*TEXT PASSAGE*.

They're both a cause and effect. Recession leads to growing deficits, policymakers respond with austerity, which deepens the recession (and thus further worsens deficits).
Yes, people who question the overwhelmingly-accepted status quo are supposed to provide the overriding evidence. It was faked!
I thought we were still around 80%? As much as I hate to do this............do you have a link for that? The austerity measures are certainly not a cause of the crisis, but they're exacerbating it.
Our only hope is to finally get government involved in our economy. They'll fix it! I bet there's some crack team of government economists - the elite, the guys behind the guys behind the super committees - in a bunker somewhere planning to rescue us from ourselves. We need to go to Defcon Norris, 1932 mode, so that we can be pulled back from the edge of the abyss by 2025 or so.
Not speaking for the original poster, but austerity measures are a reaction to the economic crisis, not the cause. Likewise, austerity measures are not helping to pull us out of the crisis. This is not so much a double dip recession as one long period of very slow growth. Everybody feels it as a recession, no doubt. But unlike all post-45 recessions, this recession was caused by outside factors. The 2002 and 2008 recessions were caused by a market bubble and a housing bubble, whereas all post-WWII recessions were caused by the fed slowing growth through raising interest rates. And since the government can increase demand artificially through spending, it makes no sense to impose austerity measures.
Two things about this: 1) 80% versus 100% of GDP in debt is a BFD. 100% of our GDP in debt is psychologically unnerving, even if the economic fundamentals were sound (which they're not). 2) When it comes to the point that Timon is posting links to prove a certain someone wrong on the facts, perhaps it's time for that certain someone to realize his/her fallibility.
So this morning the headline was Asian Panic! Crisis Deepens! 3hrs later US job figures provide relief to markets So the value of UK equities depends on reports of US job figures The markets are so clever
I think that all worldwide stock markets should close for 12 hours following any major economic or international-political news, a la TARP failure or 9/11 or the Greece bailouts. Because markets are imperfect if they work on imperfect information, and it just seems like people are responding to fear or hope or other irrational emotions rather than the cold, hard, analysis with lots of information. Seriously, we got a 500-point slide off of this?: 1) MDC debt - US, Japan, PIIGS...these debt problems, far from being "news" yesterday, have been around for a while. Why did they cause panic yesterday, of all days? 2) Jobs reports - adding 117k jobs is not great, but if the anticipation of that news was so stunning, where was the 900-point slide last month? 3) The deficit-reduction bill - again, in the works for months, passed three days ago. Why yesterday? Did all the brokers get together, take a bunch of downers, and let 'er rip after lunch break?

*EXERCISE TASK A*. Transcribe the part of the austerity discussion that runs from "Our only hope" to "2025 or so.".
*EXERCISE TASK B*. Translate this sentence from the austerity discussion into Spanish: "This is not so much a double dip recession as one long period of very slow growth."

*GIVEN DATA*.
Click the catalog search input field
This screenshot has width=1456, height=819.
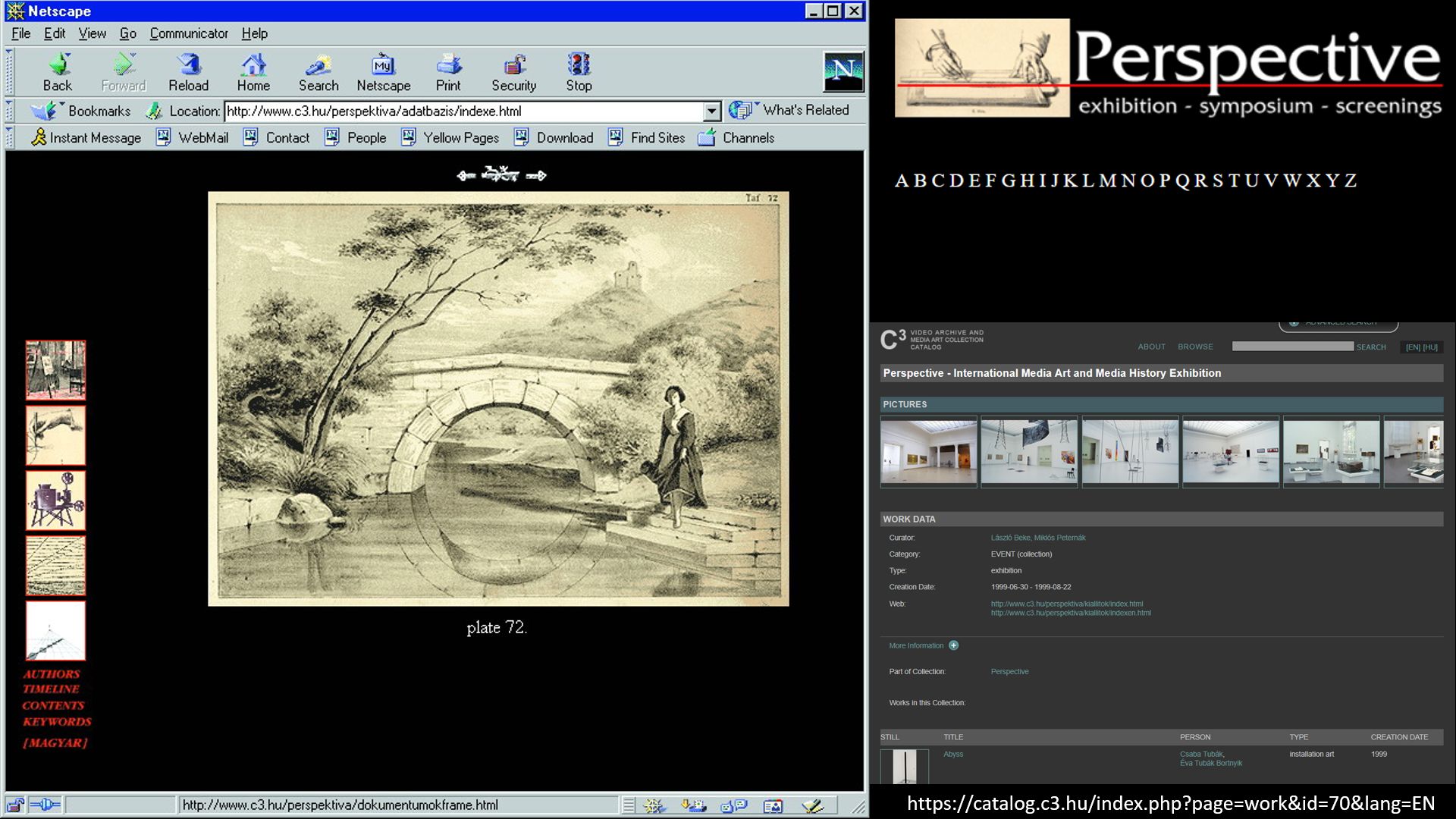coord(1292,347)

*FULL SOLUTION A*.
Our only hope is to finally get government involved in our economy. They'll fix it! I bet there's some crack team of government economists - the elite, the guys behind the guys behind the super committees - in a bunker somewhere planning to rescue us from ourselves. We need to go to Defcon Norris, 1932 mode, so that we can be pulled back from the edge of the abyss by 2025 or so.

*FULL SOLUTION B*. No se trata tanto de una recesión de doble caída como de un largo período de crecimiento muy lento.